>>>

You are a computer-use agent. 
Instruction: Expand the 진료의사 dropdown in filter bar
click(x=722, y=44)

<<<
>>>

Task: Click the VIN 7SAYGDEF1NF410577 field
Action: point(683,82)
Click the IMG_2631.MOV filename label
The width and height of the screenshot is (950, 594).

<<<

_How to complete this task_
From the records above, print only the lines between the one holding "Click the IMG_2631.MOV filename label" and the one holding "The width and", inclusive, exactly as they stand.

_Solved exercise_
Click the IMG_2631.MOV filename label
The width and height of the screenshot is (950, 594).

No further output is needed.